:: TASK REQUIREMENTS ::
Update the items below, replacing "line" with "entry" and leaving everything else unchanged.

:: DATA PROVIDED ::

# # # # #

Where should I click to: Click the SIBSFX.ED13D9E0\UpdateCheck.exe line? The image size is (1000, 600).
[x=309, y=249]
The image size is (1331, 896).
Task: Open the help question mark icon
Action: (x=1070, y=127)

# # # # #

:: TASK SOLUTION ::
Where should I click to: Click the SIBSFX.ED13D9E0\UpdateCheck.exe entry? The image size is (1000, 600).
[x=309, y=249]
The image size is (1331, 896).
Task: Open the help question mark icon
Action: (x=1070, y=127)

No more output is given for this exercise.